- Requirement -
Output exactly the lines from the line with "Click the 1.5" through the end of the records below. Include nothing else.

- Material to process -
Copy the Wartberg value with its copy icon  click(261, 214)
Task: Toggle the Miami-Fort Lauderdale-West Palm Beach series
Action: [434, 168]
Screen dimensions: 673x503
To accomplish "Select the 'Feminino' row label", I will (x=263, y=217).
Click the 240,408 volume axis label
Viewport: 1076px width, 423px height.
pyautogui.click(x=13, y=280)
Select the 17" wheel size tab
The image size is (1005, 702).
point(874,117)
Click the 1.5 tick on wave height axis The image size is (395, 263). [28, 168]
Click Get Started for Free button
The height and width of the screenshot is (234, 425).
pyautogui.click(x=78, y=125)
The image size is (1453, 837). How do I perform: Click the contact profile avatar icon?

- Solved problem -
Click the 1.5 tick on wave height axis The image size is (395, 263). [28, 168]
Click Get Started for Free button
The height and width of the screenshot is (234, 425).
pyautogui.click(x=78, y=125)
The image size is (1453, 837). How do I perform: Click the contact profile avatar icon?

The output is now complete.